By Raymond Greiner
Three summers past we experienced a horrid drought. Crops failed, ponds dried up and grass was brown creating an apocalyptic scene. The poplar trees took the biggest hit; we lost ten, yet some survived. It was a depressing summer. The forces of nature can be gentle or harsh; they can display extreme beauty or become repulsively gruesome. Regardless of crisis magnitude nature perpetuates, adjusting and regenerating in harmony with Earth’s flowing tides of change.
Observing the many dying poplar trees I felt despair and anxiety; however, in nature death causes momentum, and death channels life. Human life performs similarly. If one lives a long, fulfilling life, with love, joy and purpose, their legacy is reflected in offspring’s and moves life’s cycle to a higher meaningful position. Human life is connected to nature’s functions, although in recent times has fell out of Earth’s natural rhythms causing imbalance. Early humans were like the eagle and fox; they killed to feed their young, securing their future. They foraged for wild plants in nature’s garden thriving from direct attachment to Earth’s natural offerings. Progression over long spans of time caused humanity to distance itself from Earth’s spiritual presence seeking to alter environments, adjusting to an expanding populous. These events slowly evolved to an opposing approach, and required living in closer proximity, forming conglomerates of population densities defined by geographic boundaries. This new design isolated itself from natural places. Governments formed, agriculture expanded to accommodate the new social structure as society became incapable of self-sufficiency. Monetary systems were installed as a distribution method of survival elements, and newly created materialistic needs. Humanity became reliant on governments and conformed to urban entrapment. These alterations reshaped human root ideology and formed the modern era.
Consequences from this redirection raise questions. Anthropology reveals humanity has occupied our planet for approximately two and a half million years and present day social arrangement has been in place for around fourteen thousand years, beginning in the Fertile Crescent. This is also the birthplace of large-scale warfare, and formed the perceived need to amass armies for invasion, gain dominance, and to defend against neighboring aggressors. Hunter-gatherer cultures leave no artifacts resembling large-scale warring conditions. Early tribal cultures were geographically widely scattered, did not recognize borders, and functioned in small tribal units relying on earthly gifts flourishing through cohesiveness attached to unity and harmony, which was a necessary format to implement efficient function to survive and burgeon as a species.

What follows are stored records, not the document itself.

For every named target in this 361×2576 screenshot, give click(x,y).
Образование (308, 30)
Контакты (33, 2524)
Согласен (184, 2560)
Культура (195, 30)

Massive armies and large-scale war had no place in early human social structure.
War has become a firm fixture in modern culture, and continues to escalate. When Hitler was at his peak of aggression he viewed war’s power as the ultimate mechanism to rule, control and manipulate masses. He gained this power through false political posturing convincing an entire country through his guidance utopia will be achieved. How often has this scenario gained prominence? Hitler represented evil, and after his demise the collective feeling was peace was finally achieved. As I read the daily news this is an incorrect assumption. Upheaval and senseless killing continues. Children killed with poison gas delivered by the leader of their own country. Young girls kidnapped to be sold into slavery, abused and offered for ransom. How is this considered an improved design from what the ancients had in place for such a long period of time? Of course it is not. A question presented to me was: “Are we supposed to revert to primitive life picking daisies and spearing fish?” It seems logical, but also impossible, although I question the term primitive, and I do doubt ancient cultures had time for daisies as the struggle for survival consumed them. We, as a species have reached the tipping point and solutions remain elusive.
Over the past ten years I have lived in a remote, natural place far from metropolitan zones. My daily connection to nature has become imbedded in my being. The quiet, peaceful day-to-day life has no resemblance to urban noise and clutter. I feel greater balance than during working years, mired in congestion, placing money as the primary goal. Nature is perfection, and as one connects to nature more profoundly this vivid reality comes into focus; the morning rattle of the woodpecker, a flock of loquacious crows transiting the sky. This particular spring is most welcome after an exceptionally harsh winter. My favorite spring critter is the butterfly, flitting from place to place, probing with its delicate, single sensitive identifying finger. The butterfly is a product of nature’s most fascinating and distinguished metamorphosis, and as my life progresses it has become apparent our species is in dire need of re-design, find new direction and transform away from the ubiquitous imbalances of present day society.
With its vivid color and motion the butterfly epitomizes life and the beauty of nature, wending forward, embracing its time on Earth. As I observe these diminutive, colorful life forms dismay is tempered, and I am spiritually lifted to a higher place, as nature is our quiet teacher and if we listen, learning its precision lessons we can mirror the butterfly, fall back to it, in a cadence of higher purpose and direction on a pathway toward more peaceful coexistence and embrace higher spiritual bliss.